Whatever you enjoy doing whether it is sewing, drawing, writing, playing an instrument, or whatever your favorite hobby is can be used as your “me time".

Another great way for me to have some daily “me time” is by exercising. I do really high intense workouts and I am a big fan of Shaun T. I’ve done his T25 workouts, and now I am currently do his Insanity Max 30 workouts. Sometimes my children frustrate me so badly that the only way I can get out my aggression is by doing these crazy exercises. When I tell you exercising helps, it does! I am very committed to my workouts on a daily basis. My chores and to-do lists can wait, but I gotta get in a workout everyday.

I usually exercise right after lunch when Nolan is napping, and when Grayson is in his swing (you should see the faces Grayson gives me when I workout. Ha! It’s hysterical!). I’ve tried doing my workouts when Manny is home from work that way he can take care of the kids, but when he comes home my boys go bonkers, and they’re in my way. They sometimes like to go under me when I’m doing burpees. When I should feel good after a workout, I actually feel more stressed. So that is why I do my exercising after lunch when the house is quiet.

Another way you can have some “me time” is by reading, or spending time with God. When was the last time you opened your Bible to try to hear from the Lord? Or the last time you sat all by yourself listening to worship music on your headphones? When was the last time you sat and read a page or two from a book? Or when was the last time you sat outside quietly by yourself just staring and feeling the breeze touch your face?

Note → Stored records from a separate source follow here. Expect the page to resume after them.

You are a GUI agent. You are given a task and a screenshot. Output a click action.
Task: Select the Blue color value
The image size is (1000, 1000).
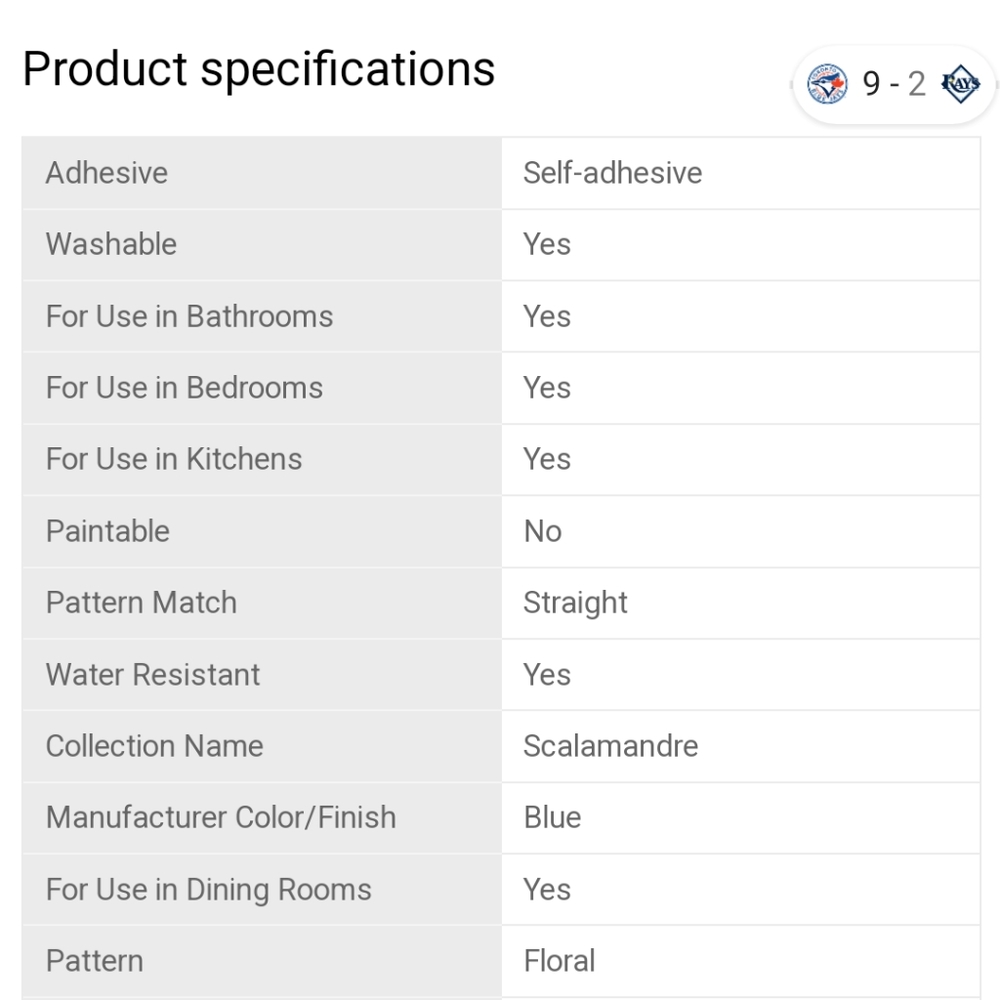coord(552,818)
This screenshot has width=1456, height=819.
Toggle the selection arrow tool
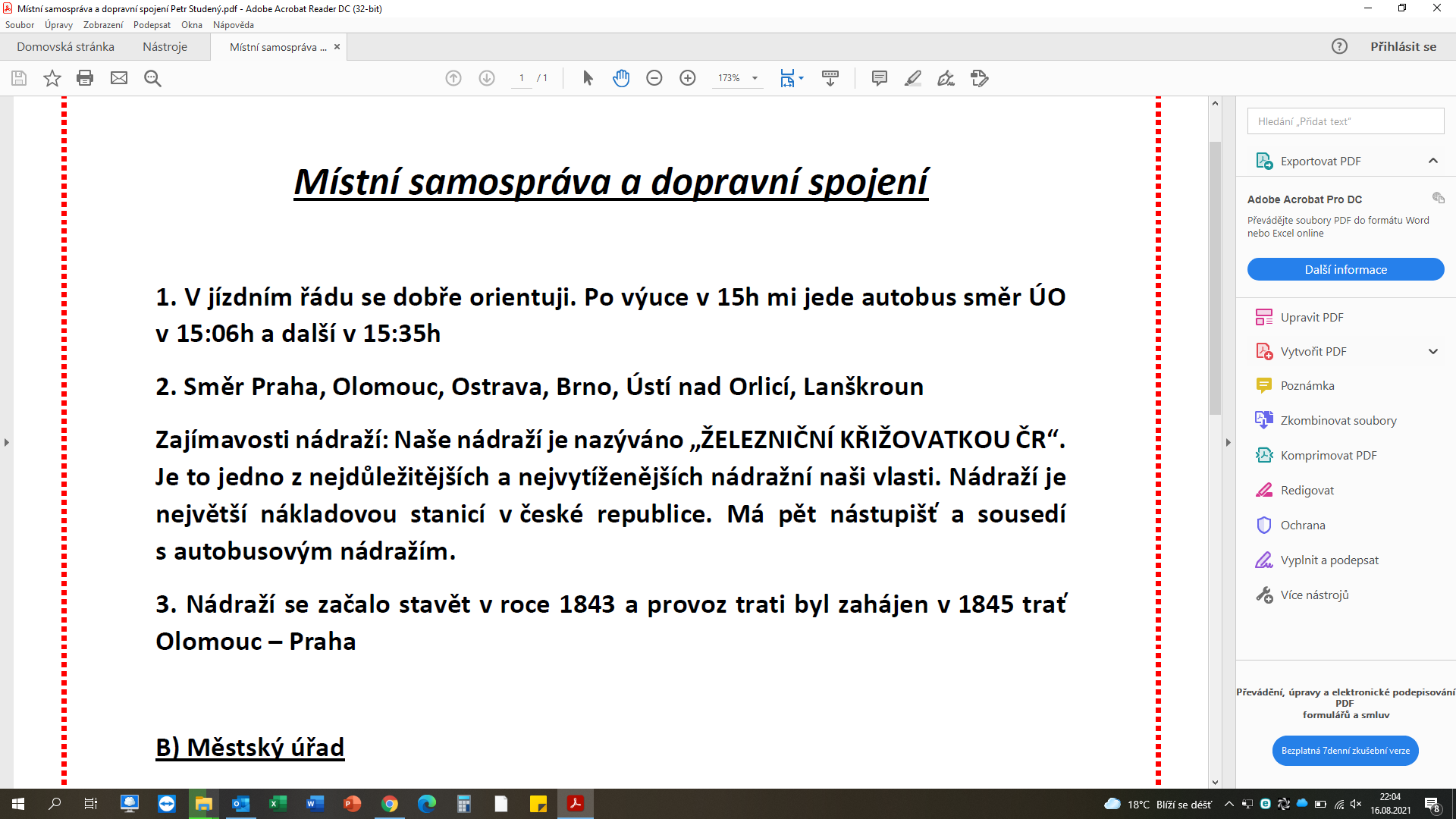coord(588,78)
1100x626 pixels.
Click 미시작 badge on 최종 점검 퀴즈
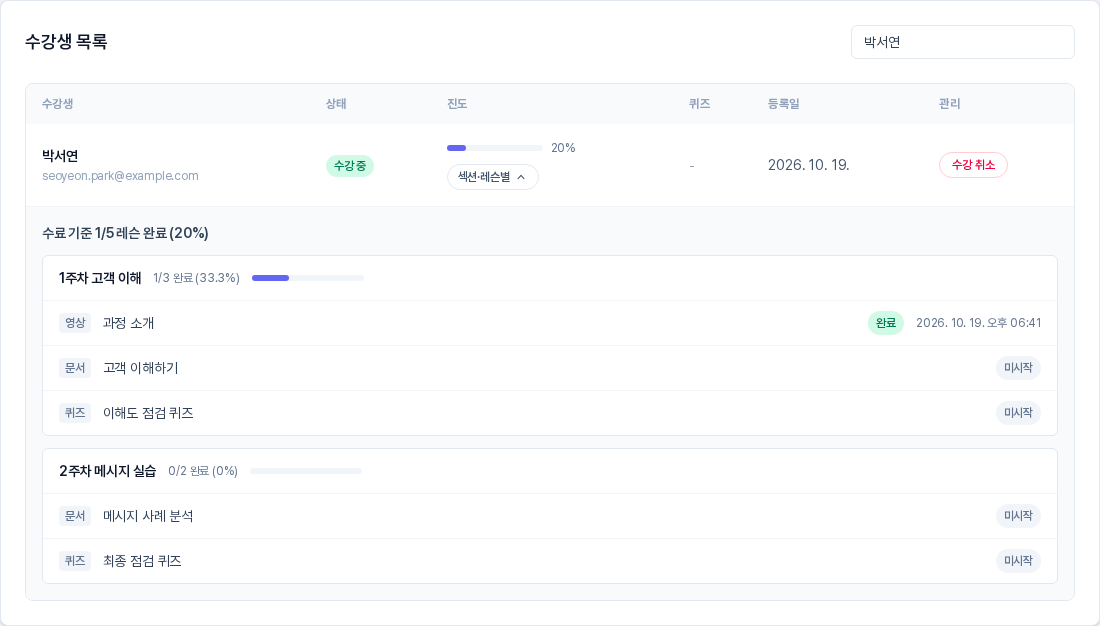pos(1018,561)
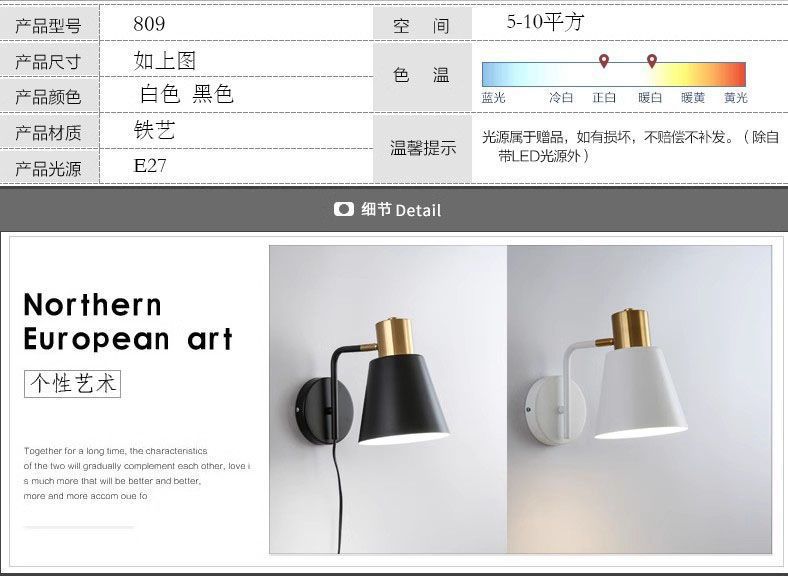
Task: Select the 白色 黑色 color value
Action: (x=186, y=94)
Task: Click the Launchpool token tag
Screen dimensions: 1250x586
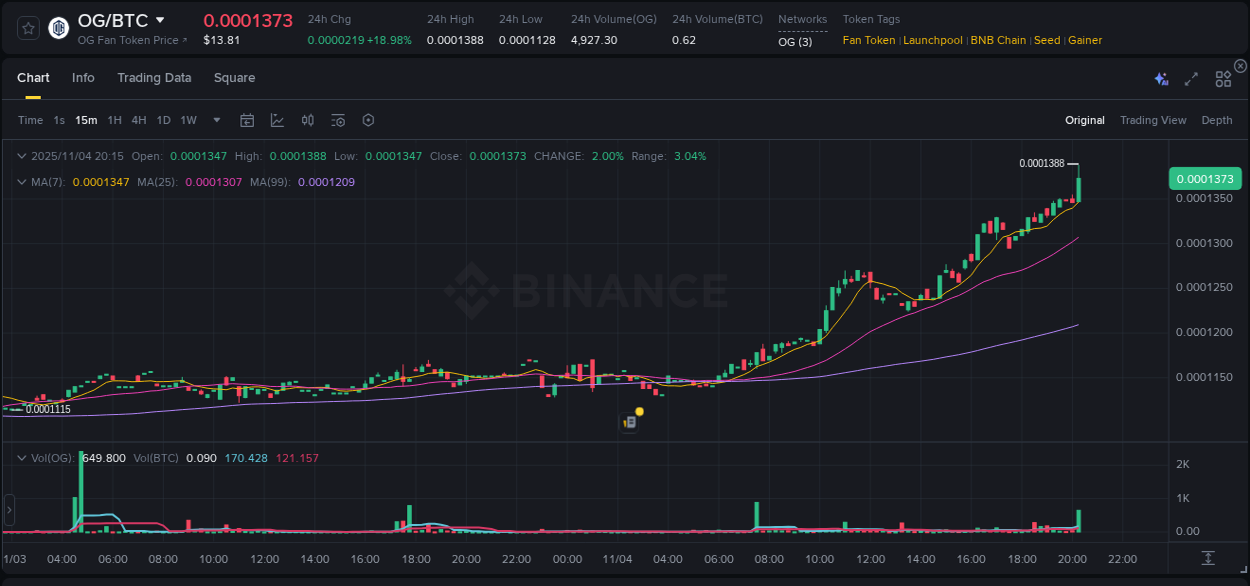Action: click(933, 40)
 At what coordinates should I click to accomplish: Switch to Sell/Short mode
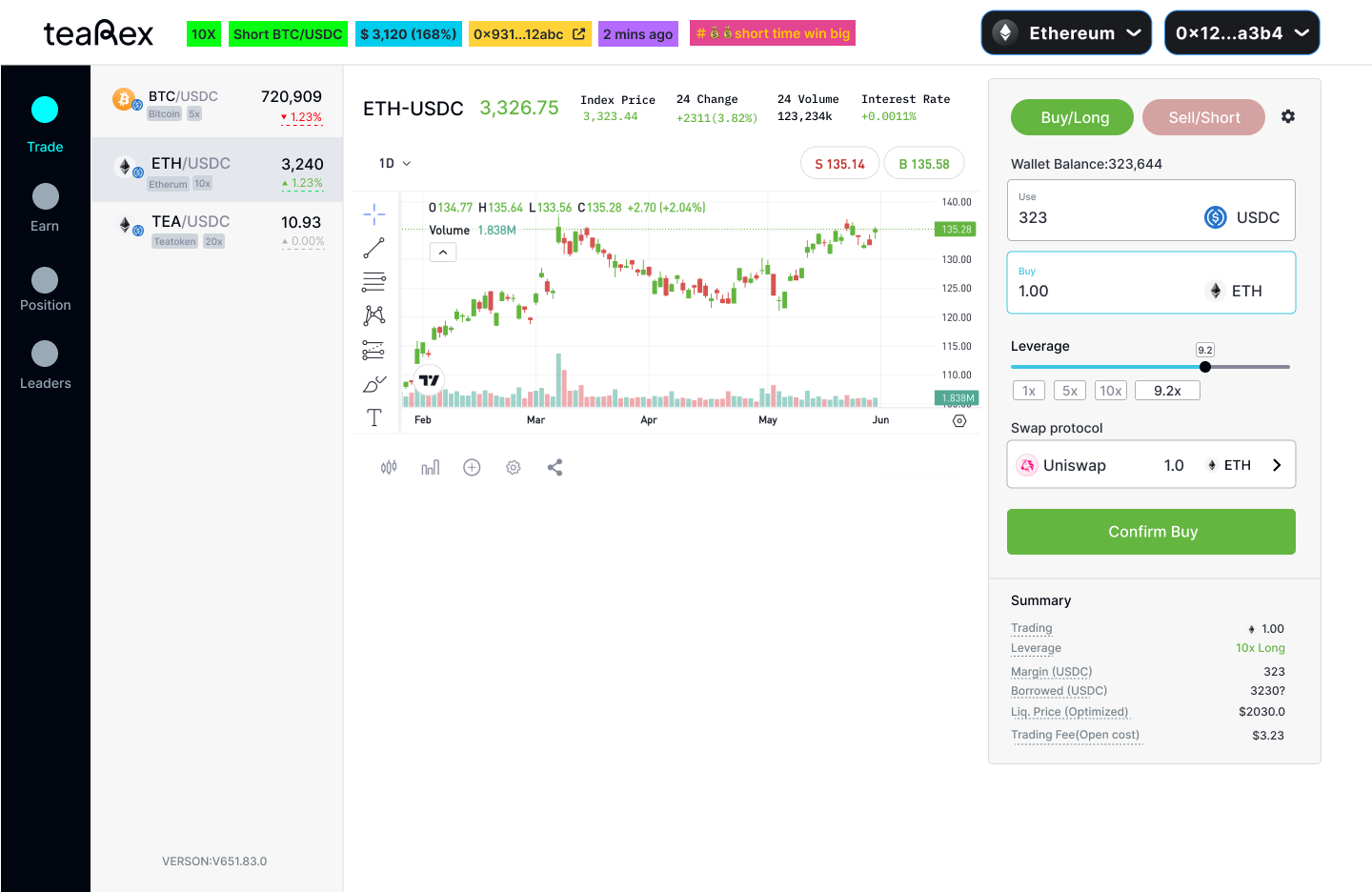[x=1203, y=117]
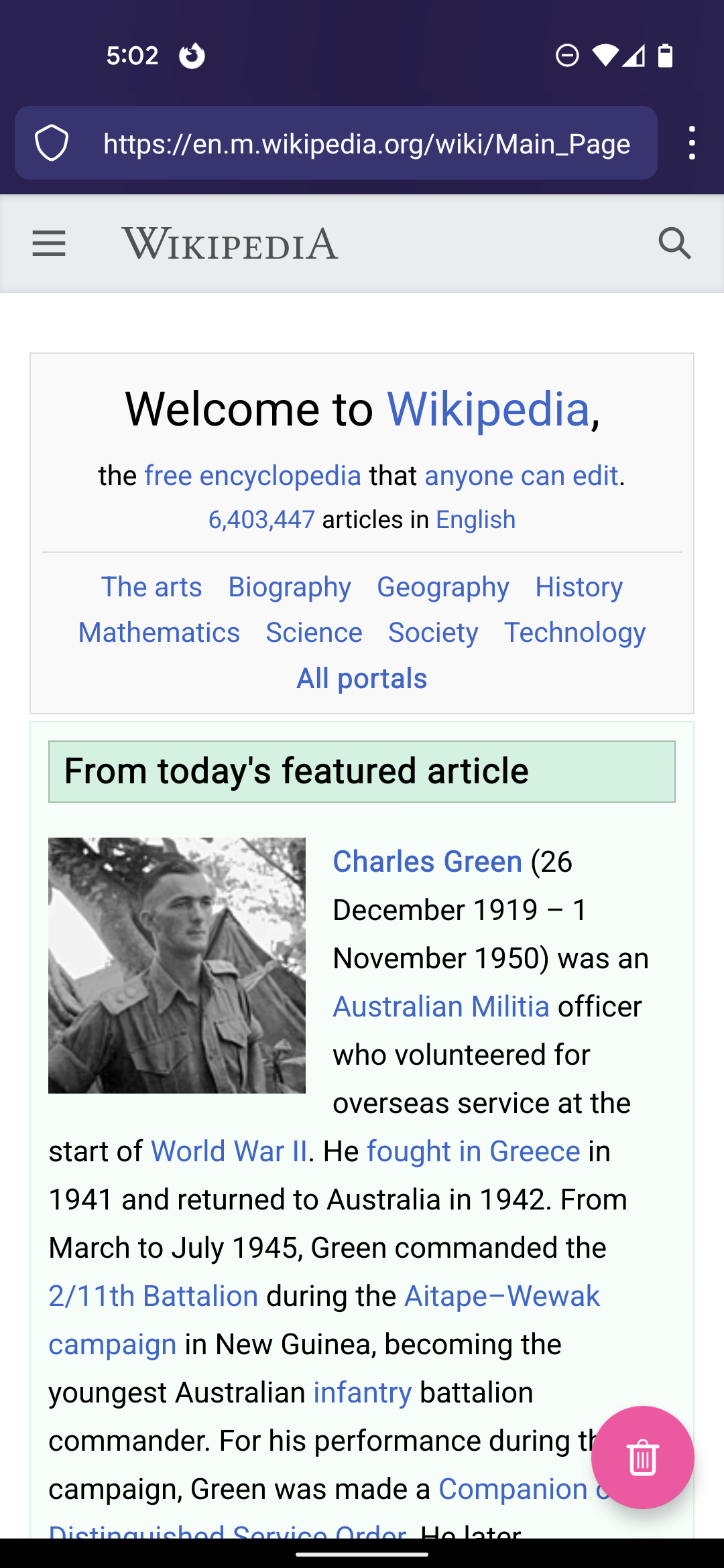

You can tell yourself that you don’t need “me time” when in actuality… you do! If you keep doing the same routine everyday, dealing with the craziness of life, dealing with your kids and all, you will eventually start to feel run down. Then you’ll be trying to do things on adrenaline. And before you know it, you’re a burnt out mama who will eventually start crying and may end up being depressed. And you don’t want that!

Your family needs you. Your kids need you. Your friends need you.

Make it a priority to have some “me time”, make it a priority to spend time with God to hear from Him. Make time for yourself. Have fun and enjoy the little things again. I’m not saying forget your spouse and children. Just set aside a time or day for yourself. Even if it’s for 15 minutes.  Make time to have a date night with your spouse, make time to have a girls night (Lord knows we need it!). Have a girls night with women you know who are in the same season of life as you. That way they can not only make you laugh & have a good time, but also encourage you when you need it!

When you have consistent “me time” you get refreshed and are able to continue to do your duties in your home. When you have your “me time” you cannot think about your kids or what is happening, that’s why it is called “me time” duh! Once you set a time for yourself and are used to having that time to focus on you, you'll notice something change. You will notice your attitude towards your spouse is different, your attitude is different towards your children. Because you are getting that time to have a break and get refreshed!

So as I close this blog I’m going to be honest with you. This blog has literally taken me four hours to write because I have Nolan asking me questions, Grayson who keeps crying and demanding my attention, all while doing three loads of laundry, and Grayson is still whining and crying. I already sent Manny a text saying I need “me time” before family movie night tonight. Because I’m already getting to that point of losing it.

You see? You’re not the only one!

So I challenge you. Make it a point to have some “me time". Your body needs it, your mind definitely needs it, and your soul and emotions need it.